* _DO THIS_
Below are three statements about the notes on the Yang-Mills functional. For each one, answer yes or no and quote the exact words from the notes that decide it.
1. The notes give the first Bianchi identity as $d_A F_A=0$.
2. When $n=2$, the Euler-Lagrange equations amount to $*F_A$ being a parallel endomorphism.
3. The proof of the lemma depends on $A$ being a flat connection.

* _SELECTED PASSAGE_
* Begin *
# 09-29 Notes

## Review of Yang-Mills functional

$P\to M$ unitary frame bundle of a vector bundle $E\to M$.

Yang-Mills functional: $\mathcal{E}(A)=\int_M |F_A|^2=\int_{M} -\textrm{tr}(F_A \wedge *F_A)$.

Euler-Lagrange equations for $\mathcal{E}$: $d_A^*F_A=0$.

First Bianchi identity: $d_A F_A=0$.

So $F_A$ is a harmonic two-form.

## Yang-Mills functional in dimension 2

From now on $n=2$ and $M=\Sigma$. The Euler-Lagrange equations translate to:

$d_A^*F_A=0 \iff d_A *F_A=0 \iff *F_A$ is a parallel endomorphism.

LEMMA. The eigenvalues of a parallel endomorphism $\xi$ are constant. \begin{proof} For each $m\geq 0$, consider the trace $\textrm{tr}(\xi^m)\in C^{\infty}(\Sigma)$ of $\xi^m\in \Gamma(\Sigma,\textrm{End}\, E)$. Since $A$ is a metric connection, $d\, \textrm{tr}(\xi^m) = \textrm{tr}(\sum_{i=0}^{m-1} \xi^i (d_A \xi) \xi^{m-i-1})$ which vanishes since $d_A \xi=0$. Therefore $\textrm{tr}(\xi^m)$ is constant, that is the sum of all $m-$th powers of the eigenvalues is constant. The elementary symmetric polynomials in the eigenvalues $\lambda_j$ are algebraically generated by the sums $\sum_j \lambda_j^m$, therefore the coefficients of the characteristic polynomial of $\xi$ are constant. Hence all eigenvalues are constant. \end{proof}

Let $A$ be a Yang-Mills connection on $E \to \Sigma$. The lemma applied to $\xi=*F_A$ shows that $E$ splits as a sum of eigenvector bundles,

$$E = \bigoplus_{i\lambda \in \textrm{Spec}(*F_A)} E_{\lambda},$$

where $*F_A|_{E_\lambda} = i \lambda$.
* End *
* _SUPPLIED DATA_
* Begin *
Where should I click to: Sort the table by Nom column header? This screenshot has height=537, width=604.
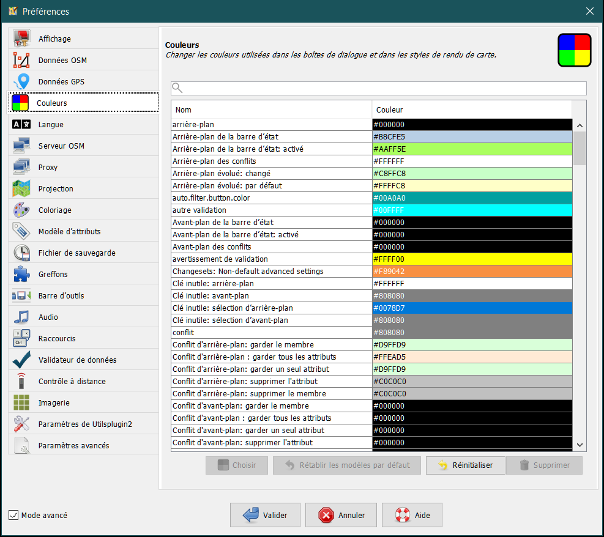[x=271, y=110]
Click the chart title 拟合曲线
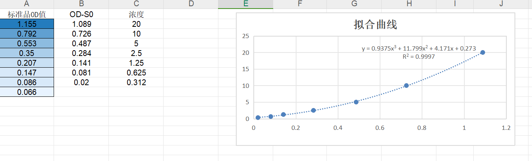 tap(375, 25)
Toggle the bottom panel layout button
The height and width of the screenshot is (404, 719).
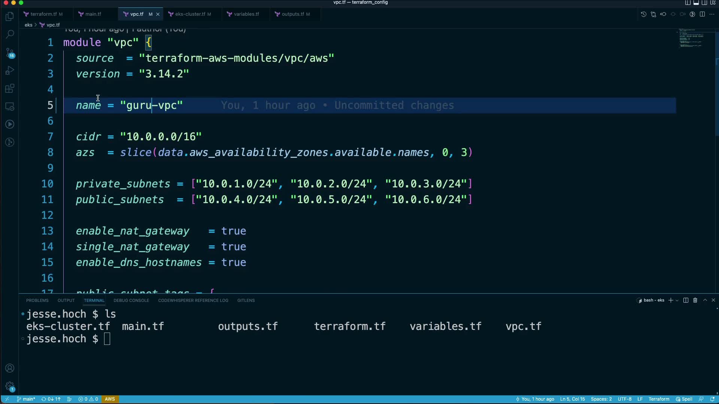(696, 3)
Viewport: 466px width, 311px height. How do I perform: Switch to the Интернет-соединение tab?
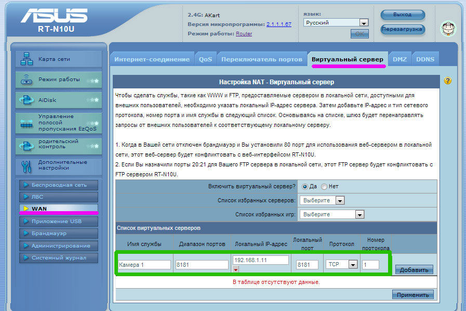[152, 59]
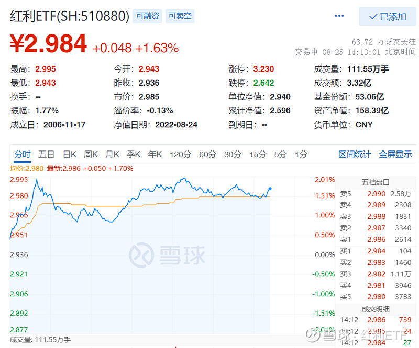Select the 可融资 tag

tap(148, 16)
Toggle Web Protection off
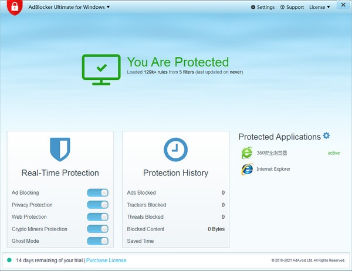The height and width of the screenshot is (271, 352). pos(97,217)
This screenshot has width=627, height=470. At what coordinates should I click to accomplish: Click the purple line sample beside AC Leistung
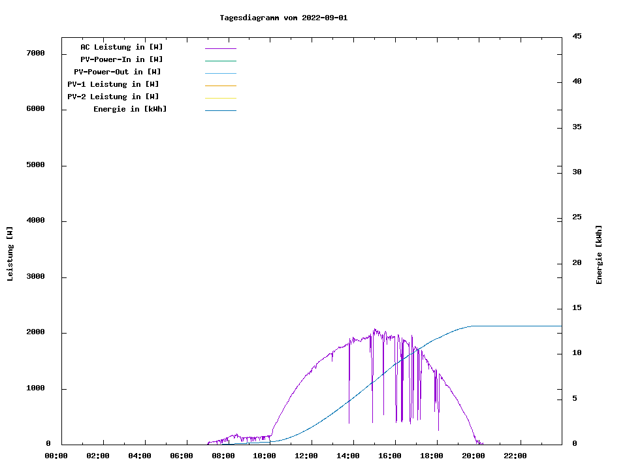(220, 48)
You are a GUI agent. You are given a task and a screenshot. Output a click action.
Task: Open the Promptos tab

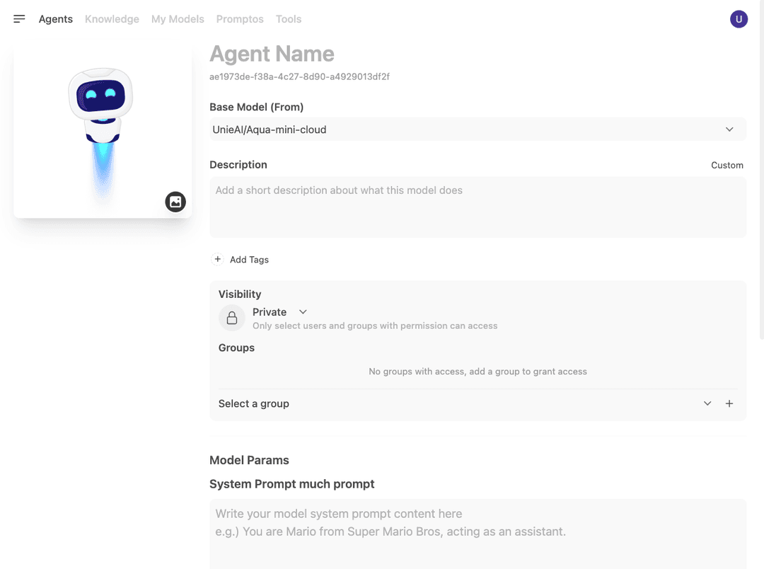point(240,19)
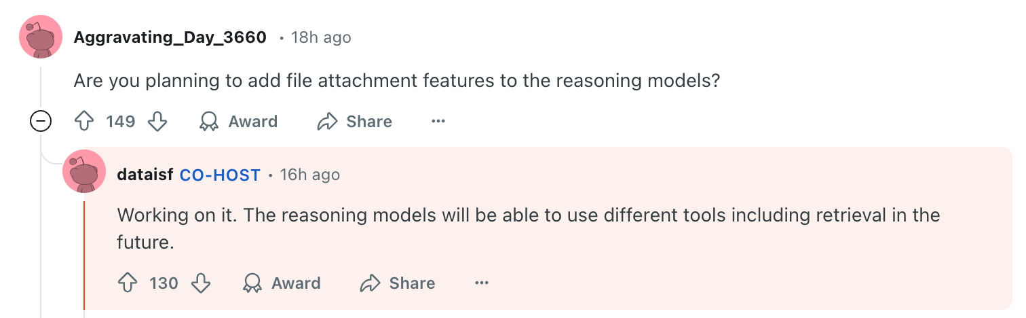Click Award icon on the top comment
Viewport: 1026px width, 318px height.
pos(208,122)
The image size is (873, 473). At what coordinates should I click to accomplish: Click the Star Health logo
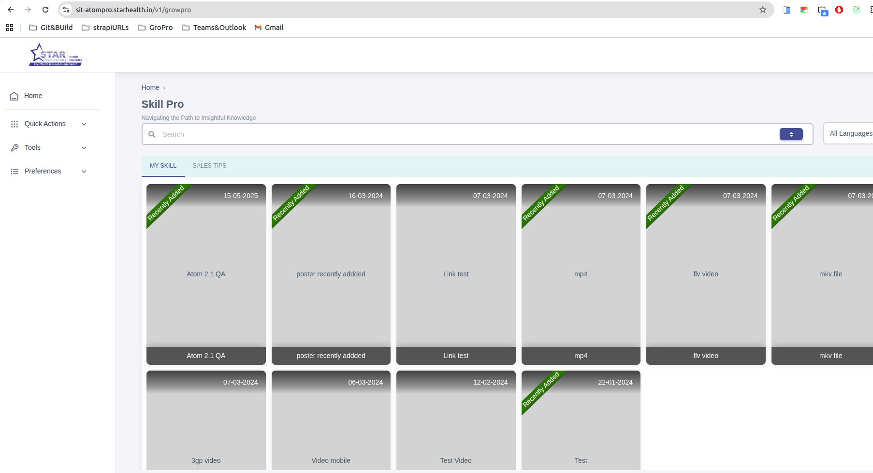(55, 55)
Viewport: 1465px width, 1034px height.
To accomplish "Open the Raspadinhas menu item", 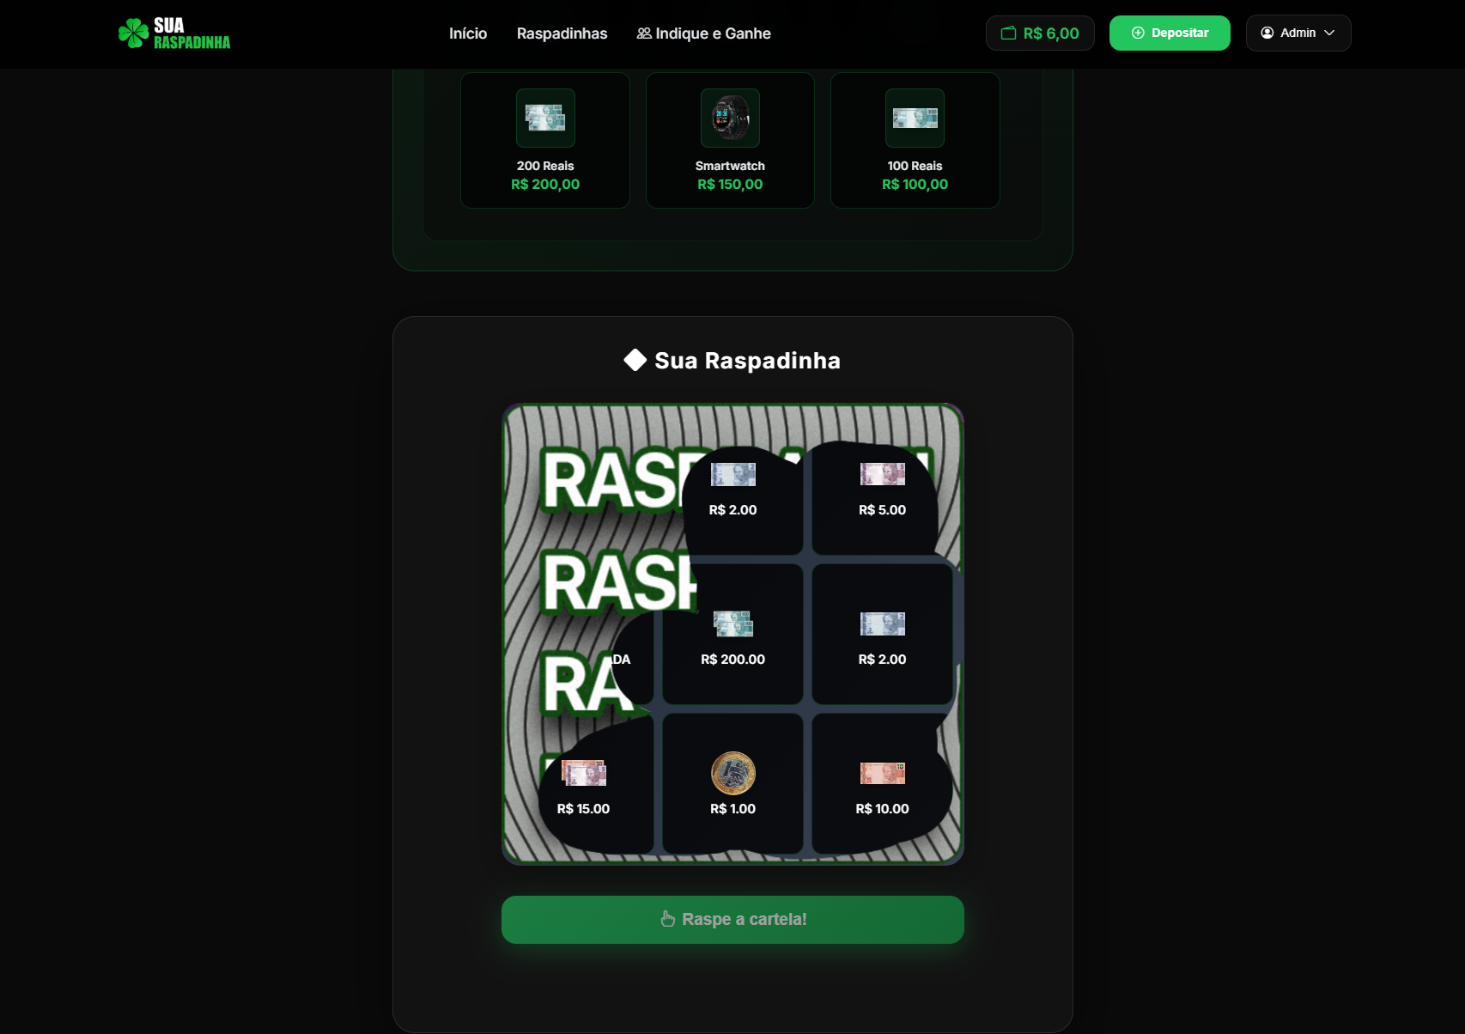I will 562,33.
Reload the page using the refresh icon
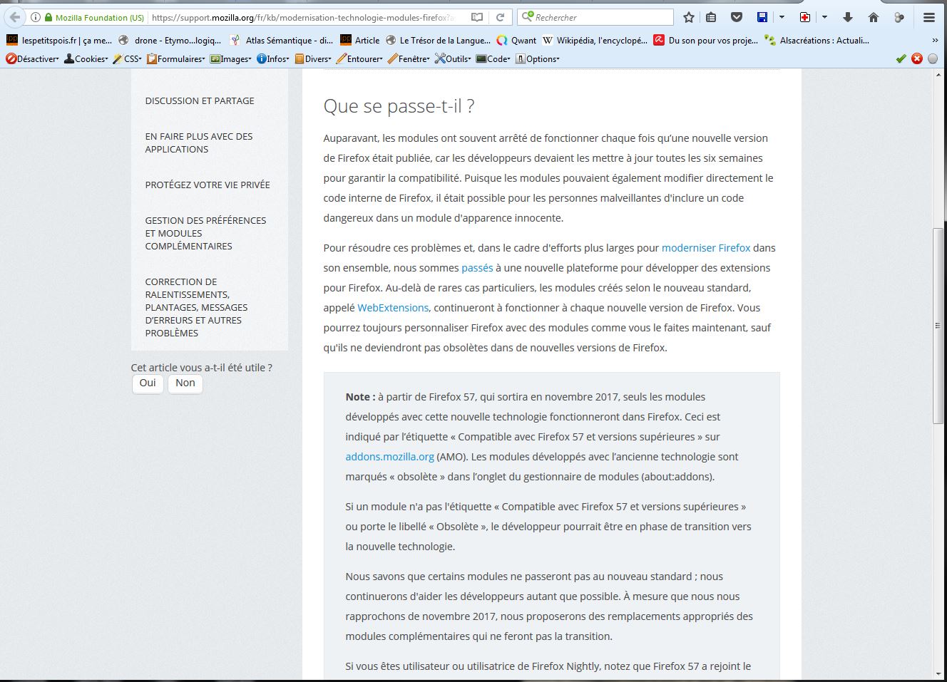The image size is (947, 682). pyautogui.click(x=501, y=17)
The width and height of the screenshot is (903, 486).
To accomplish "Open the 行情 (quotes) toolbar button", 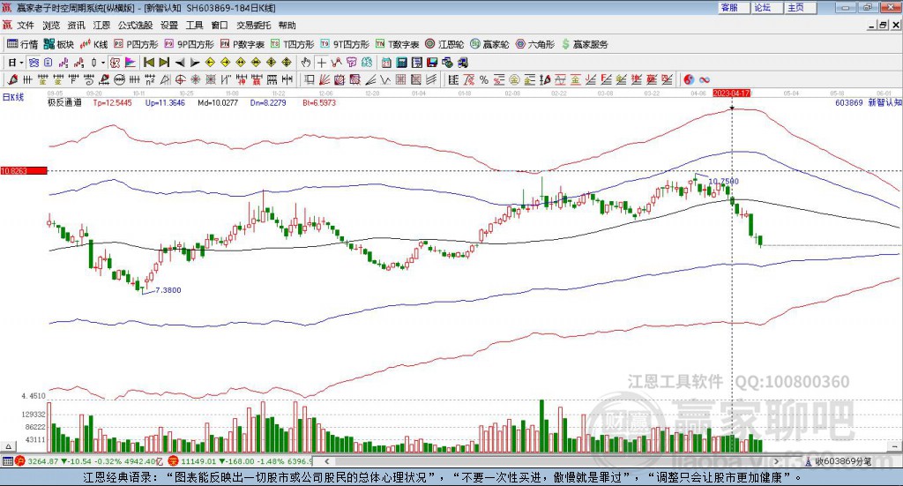I will [22, 44].
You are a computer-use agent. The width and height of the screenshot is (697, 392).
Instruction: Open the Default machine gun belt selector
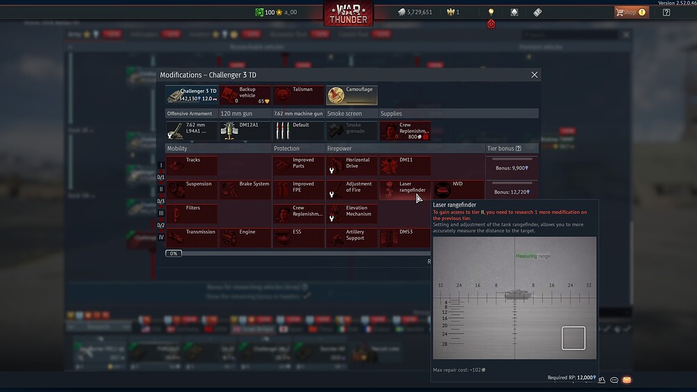click(x=298, y=131)
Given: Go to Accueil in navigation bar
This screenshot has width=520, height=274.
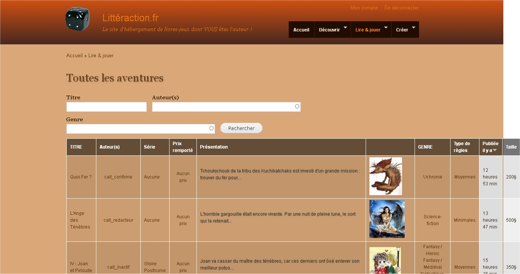Looking at the screenshot, I should (x=301, y=30).
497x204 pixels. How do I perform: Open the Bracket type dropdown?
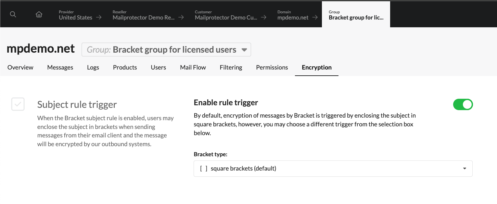coord(333,169)
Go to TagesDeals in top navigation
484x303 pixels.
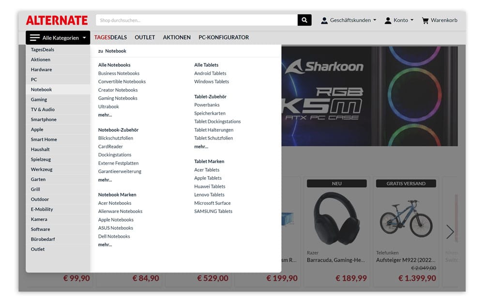pos(110,37)
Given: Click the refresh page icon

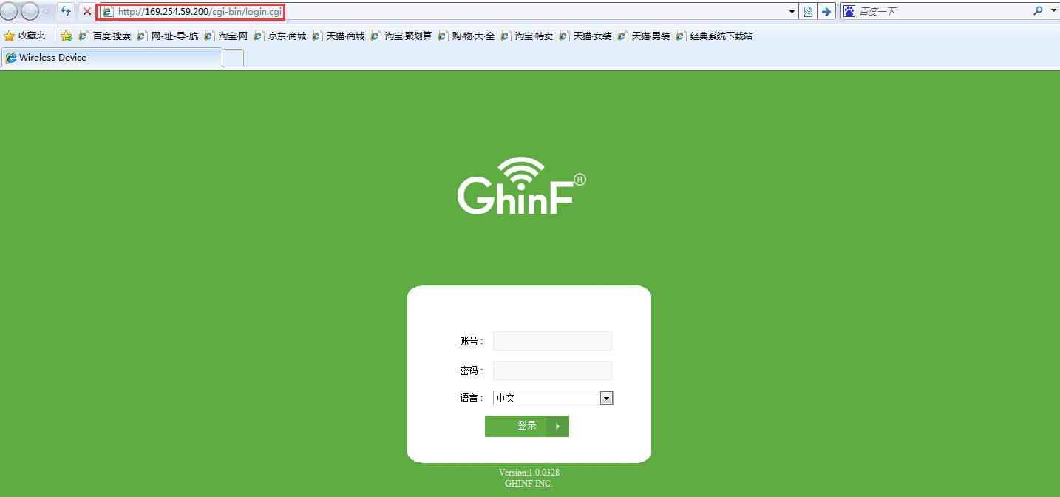Looking at the screenshot, I should tap(66, 11).
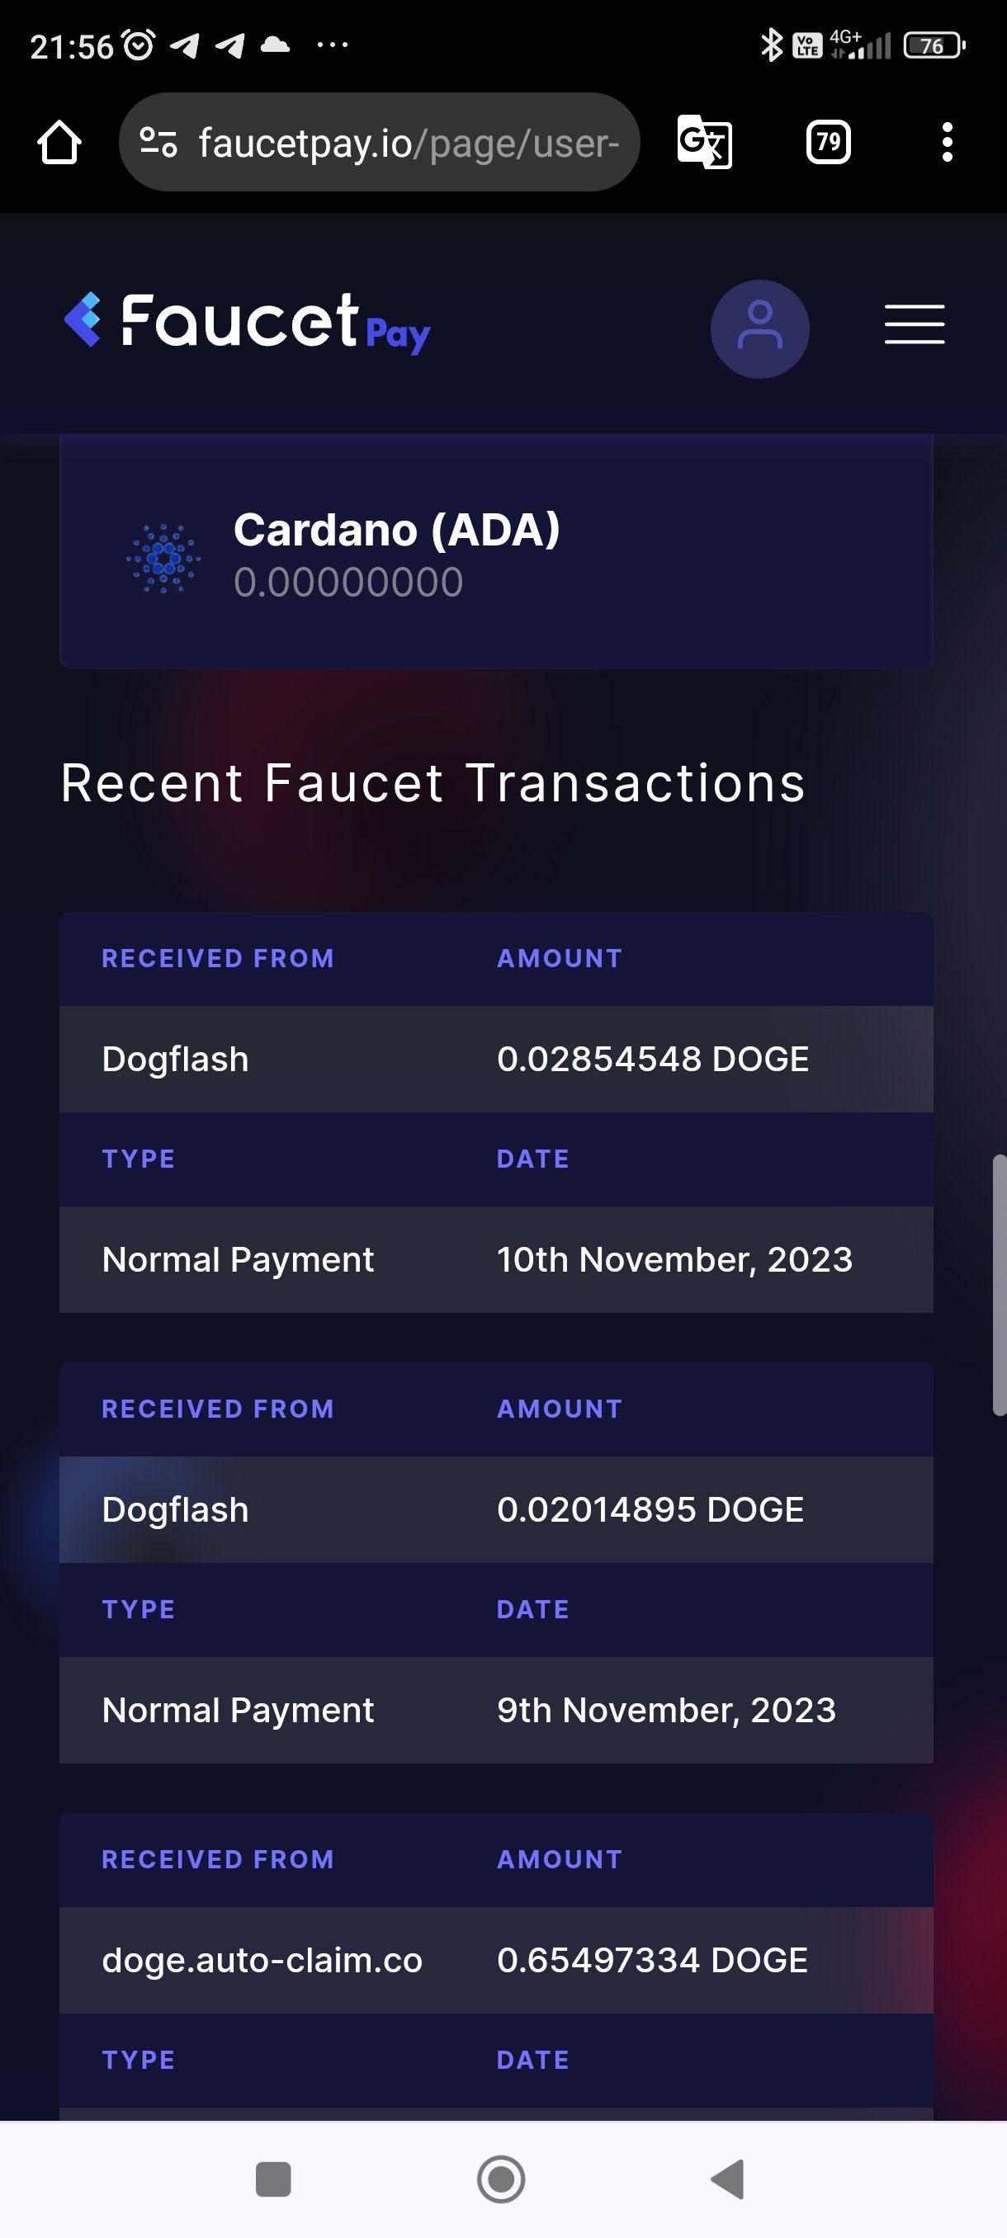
* End *
* _ANSWER FOR THIS EXERCISE_
1. Yes: "First Bianchi identity: $d_A F_A=0$."
2. Yes: "$d_A^*F_A=0 \iff d_A *F_A=0 \iff *F_A$ is a parallel endomorphism."
3. No: "Since $A$ is a metric connection"